Can a Christian use the court system?

Question:

Is it right for a Christian to take another Christian or non-Christian to court? If yes, please, why?

Thanks.

Answer:

"Does any one of you, when he has a case against his neighbor, dare to go to law before the unrighteous and not before the saints? Or do you not know that the saints will judge the world? If the world is judged by you, are you not competent to constitute the smallest law courts? Do you not know that we will judge angels? How much more matters of this life? So if you have law courts dealing with matters of this life, do you appoint them as judges who are of no account in the church? I say this to your shame. Is it so, that there is not among you one wise man who will be able to decide between his brethren, but brother goes to law with brother, and that before unbelievers? Actually, then, it is already a defeat for you, that you have lawsuits with one another. Why not rather be wronged? Why not rather be defrauded? On the contrary, you yourselves wrong and defraud. You do this even to your brethren" (I Corinthians 6:1-8).

It appears that the Corinthians were taking their personal disputes before government courts. Paul stated earlier that Christians had no jurisdiction over non-believers, but they were required to judge believers. "For what have I to do with judging outsiders? Do you not judge those who are within the church? But those who are outside, God judges" (I Corinthians 5:12-13). Thus, their settling disputes in civil courts show that they were failing to uphold God's requirement.

Christians are quite capable of making judgments between brethren. After all, Paul points out that Christians will be called upon to judge the world (Psalm 149:5-9; Matthew 19:28; Luke 22:30; Jude 14-15) and angels in the end. Compared to these, settling disputes between Christians is a minor thing. Likely Paul is referring to condemnation in the sense of what Noah did against the world (Hebrews 11:7). Noah’s entrance onto the ark proved that God was not asking the impossible of men. In the same way, if men in this corrupt world can manage to be saved, then those angels who fell have no excuse seeing that they have far greater advantages. Nor can other men in the world claim that salvation wasn’t possible for them. If Christians can be such a powerful statement for righteousness in the future, surely they should be able to determine right and wrong in disagreements.
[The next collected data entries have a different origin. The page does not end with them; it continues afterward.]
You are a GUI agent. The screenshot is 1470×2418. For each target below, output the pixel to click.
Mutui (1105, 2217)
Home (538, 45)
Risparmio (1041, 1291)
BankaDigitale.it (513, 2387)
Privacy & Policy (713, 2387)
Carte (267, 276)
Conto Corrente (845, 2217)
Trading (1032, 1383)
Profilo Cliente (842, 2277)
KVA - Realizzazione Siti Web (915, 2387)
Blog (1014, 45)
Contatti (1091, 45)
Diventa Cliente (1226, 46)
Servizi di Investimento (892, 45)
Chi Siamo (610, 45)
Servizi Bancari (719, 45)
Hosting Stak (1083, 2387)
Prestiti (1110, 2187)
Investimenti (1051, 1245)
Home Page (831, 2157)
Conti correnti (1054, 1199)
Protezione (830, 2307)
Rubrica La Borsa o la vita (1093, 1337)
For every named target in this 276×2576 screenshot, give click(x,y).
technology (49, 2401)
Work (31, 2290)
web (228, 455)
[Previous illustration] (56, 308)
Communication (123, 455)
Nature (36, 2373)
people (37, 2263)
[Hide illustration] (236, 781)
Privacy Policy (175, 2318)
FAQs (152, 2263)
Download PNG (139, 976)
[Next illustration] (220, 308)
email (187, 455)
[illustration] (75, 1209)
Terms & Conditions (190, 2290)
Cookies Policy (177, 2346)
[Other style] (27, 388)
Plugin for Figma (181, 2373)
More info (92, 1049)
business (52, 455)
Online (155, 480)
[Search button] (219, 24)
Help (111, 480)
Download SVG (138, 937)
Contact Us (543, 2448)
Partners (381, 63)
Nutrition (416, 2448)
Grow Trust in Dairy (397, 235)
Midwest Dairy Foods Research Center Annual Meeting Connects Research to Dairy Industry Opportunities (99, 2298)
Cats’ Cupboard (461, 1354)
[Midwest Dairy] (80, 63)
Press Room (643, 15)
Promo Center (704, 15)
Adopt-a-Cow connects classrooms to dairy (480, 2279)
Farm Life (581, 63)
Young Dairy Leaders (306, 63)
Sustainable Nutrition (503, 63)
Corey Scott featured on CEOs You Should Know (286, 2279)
Instead, the Corinthians had been taking matters before men who will eventually be condemned by them. Men of this world do not hold to the standards of Christ; thus, one would not expect a fair judgment from their hands. The fact that they have resorted to worldly courts is a matter of shame in the eyes of Paul. Surely, Paul argues, they have at least one member wise enough to trust in settling disputes. Instead, they hold men of the world in higher esteem than all the brethren in the church. It would have been much preferable to have suffered wrongly at the hands of a brother than to take disputes between two Christians before unbelievers to be settled.

To become involved in a wrongful action to settle a wrong done to you doesn’t make the results turn out to be right. This is not to say that Christians should treat other Christians badly with no consequences (I Thessalonians 4:6). Rather Paul is pointing out that since two wrongs don’t make a right, it would have been preferable to have allowed the personal injustice than to create a travesty of justice.

From this, we conclude that when dealing with non-Christians, using the courts to settle disputes is not wrong. For example, when Paul was about to be handed over to the Jews, he appealed to the Roman court system. "If, then, I am a wrongdoer and have committed anything worthy of death, I do not refuse to die; but if none of those things is true of which these men accuse me, no one can hand me over to them. I appeal to Caesar" (Acts 25:11).

Similarly, if a Christian begins behaving as a non-believer and breaking civil law, then he will have to be turned over to the government's courts since he no longer accepts the rule of his brethren in his life. However, civil disputes between Christians should be settled within the church.

Response:

Thanks. I am grateful for this answer.